Il latte di capra è troppo e così viene pagato meno

di Marica Viganò

Fino a otto centesimi al litro: è quanto perdono i produttori trentini di latte caprino. Alle tredici aziende che fanno riferimento a Latte Trento è arrivato nei giorni scorsi il primo saldo, che conferma quanto contenuto nella lettera di fine maggio firmata dal presidente Carlo Graziadei: l’acconto riconosciuto ai soci per il latte di capra passa a 55 centesimi al litro comprensivi di Iva (prima la cifra era 0,5568 euro) e cui va sommato il punto per il premio qualità che è pure ribassato, da 0,00235 a 0,00188.

La decisione, come evidenziato nella comunicazione ai soci, è stata presa dal consiglio di amministrazione dello scorso 16 maggio «in relazione all’andamento del mercato del latte caprino ed alla difficoltà di valorizzare e remunerare lo stesso, in conseguenza sia ad un aumento delle quantità di latte conferito alla cooperativa che alla diminuzione sul mercato del prezzo del formaggio caprino». 

Il malumore tra i soci, già causato dalla comunicazione di maggio, è aumentato all’arrivo del primo saldo che conferma gli importi al ribasso. «Ad un produttore un litro di latte viene 0,75 centesimi come minimo. Ci pagano di meno, ma allevare una capra costa: costano la cura, il benessere animale, ma soprattutto costa l’alimentazione - spiega un produttore, facendosi portavoce del malumore dei colleghi - Le nostre capre vengono sì portate al pascolo, ma sono nelle stalle, alimentate con fieno, granella di mais, erba medica. Assimilano più velocemente e in proporzione mangiano più di una mucca.

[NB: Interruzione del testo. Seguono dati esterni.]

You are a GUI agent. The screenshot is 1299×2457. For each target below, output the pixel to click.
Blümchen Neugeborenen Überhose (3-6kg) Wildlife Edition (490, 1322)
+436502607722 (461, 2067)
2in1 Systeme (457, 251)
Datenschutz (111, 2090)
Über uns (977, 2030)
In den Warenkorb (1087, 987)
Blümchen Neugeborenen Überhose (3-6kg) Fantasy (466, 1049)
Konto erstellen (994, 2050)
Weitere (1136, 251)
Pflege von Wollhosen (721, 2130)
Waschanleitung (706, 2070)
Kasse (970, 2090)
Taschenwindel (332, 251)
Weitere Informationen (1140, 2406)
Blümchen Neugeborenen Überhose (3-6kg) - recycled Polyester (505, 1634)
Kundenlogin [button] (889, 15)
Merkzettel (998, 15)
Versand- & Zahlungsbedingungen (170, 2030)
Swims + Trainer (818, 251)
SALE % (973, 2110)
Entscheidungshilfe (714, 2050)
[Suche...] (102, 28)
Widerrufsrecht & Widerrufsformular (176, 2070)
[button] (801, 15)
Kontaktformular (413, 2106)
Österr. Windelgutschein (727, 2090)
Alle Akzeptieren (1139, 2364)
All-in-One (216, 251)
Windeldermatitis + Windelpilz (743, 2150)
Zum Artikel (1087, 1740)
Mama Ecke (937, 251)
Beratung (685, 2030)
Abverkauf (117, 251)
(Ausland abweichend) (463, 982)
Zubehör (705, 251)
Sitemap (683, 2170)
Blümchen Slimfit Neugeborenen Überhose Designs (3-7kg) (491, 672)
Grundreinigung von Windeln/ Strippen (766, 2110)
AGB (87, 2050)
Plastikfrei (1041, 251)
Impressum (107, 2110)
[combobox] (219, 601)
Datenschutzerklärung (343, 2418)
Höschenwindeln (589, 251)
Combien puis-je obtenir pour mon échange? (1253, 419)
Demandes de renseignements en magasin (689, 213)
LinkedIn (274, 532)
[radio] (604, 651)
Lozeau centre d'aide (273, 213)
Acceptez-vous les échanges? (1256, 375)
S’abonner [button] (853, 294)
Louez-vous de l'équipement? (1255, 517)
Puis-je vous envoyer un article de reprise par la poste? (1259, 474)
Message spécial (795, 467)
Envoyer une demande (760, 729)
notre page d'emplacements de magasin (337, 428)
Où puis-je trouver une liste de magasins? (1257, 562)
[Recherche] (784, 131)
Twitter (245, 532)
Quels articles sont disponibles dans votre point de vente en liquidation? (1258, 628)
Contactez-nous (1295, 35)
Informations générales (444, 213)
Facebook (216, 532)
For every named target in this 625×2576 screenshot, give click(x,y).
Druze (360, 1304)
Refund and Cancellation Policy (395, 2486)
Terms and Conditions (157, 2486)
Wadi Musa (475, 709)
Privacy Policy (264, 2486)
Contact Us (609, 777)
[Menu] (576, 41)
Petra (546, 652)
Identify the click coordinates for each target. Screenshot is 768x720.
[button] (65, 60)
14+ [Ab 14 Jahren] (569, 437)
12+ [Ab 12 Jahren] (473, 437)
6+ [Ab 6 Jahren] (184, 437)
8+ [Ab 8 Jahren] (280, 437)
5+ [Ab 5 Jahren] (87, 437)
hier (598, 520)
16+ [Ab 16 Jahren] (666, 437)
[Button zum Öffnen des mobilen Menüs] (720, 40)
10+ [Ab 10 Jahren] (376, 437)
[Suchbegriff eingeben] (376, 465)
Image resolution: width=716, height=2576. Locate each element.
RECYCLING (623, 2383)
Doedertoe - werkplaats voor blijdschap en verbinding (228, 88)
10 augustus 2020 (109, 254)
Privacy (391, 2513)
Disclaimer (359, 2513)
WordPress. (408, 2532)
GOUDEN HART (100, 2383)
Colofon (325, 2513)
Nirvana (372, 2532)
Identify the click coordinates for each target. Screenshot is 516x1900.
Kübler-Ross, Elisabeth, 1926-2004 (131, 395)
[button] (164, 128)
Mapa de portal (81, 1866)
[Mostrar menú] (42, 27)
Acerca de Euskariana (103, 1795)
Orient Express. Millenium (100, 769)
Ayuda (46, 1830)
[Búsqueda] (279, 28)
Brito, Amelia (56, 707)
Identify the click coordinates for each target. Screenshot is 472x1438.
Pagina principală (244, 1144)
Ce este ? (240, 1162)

Ogni capra beve fino a 30 litri di acqua al giorno. Inoltre il valore del punto per il premio è calato».

«Attenzione però: è vero che il valore del punto per premio è diminuito, ma abbiamo un regolamento nuovo che premia la qualità - ha precisato il direttore di Latte Trento Sergio Paoli, riguardo alla lettera ai produttori, - ora alla qualità diamo più punti rispetto a prima. Il problema è che il caprino ha subìto le conseguenze della crisi del pecorino, con un eccesso di produzione, e si vende con più difficoltà. Negli ultimi anni come Latte Trento abbiamo pagato il latte di capra sopra 0,90 con punte di 0,96 euro al litro, un prezzo alto rispetto a 0,70 e 0,75 di altre zone, ma ora per noi insostenibile. Non riusciamo a vendere, se non facendo prezzi più bassi. Si tratta di un prodotto buonissimo, che riscuote successo, ma che si scontra con un aumento della produzione a livello nazionale. Noi di Latte Trento abbiamo riscontrato questa primavera il 33% in più rispetto allo scorso anno. E come consorzio abbiamo l’obbligo di raccoglierlo. Questa percentuale non incide sui costi, ma si rischia di riempire i magazzini».

Diventano necessari nuovi canali di vendita. Latte Trento un’idea originale l’ha trovata. «Abbiamo lanciato il latte caprino Uht a lunga conservazione nella confezione da mezzo litro. Il prodotto già si può trovare sugli scaffali di Poli, Sait, Dao Conad e nei nostri spacci. Coop Italia ha dato la propria disponibilità: se riuscissimo ad aprire questo canale di vendita possiamo pensare ad accogliere nel nostro consorzio quei sei-sette produttori che hanno fatto domanda, e magari invertire la tendenza tornando ai precedenti valori degli acconti per i soci».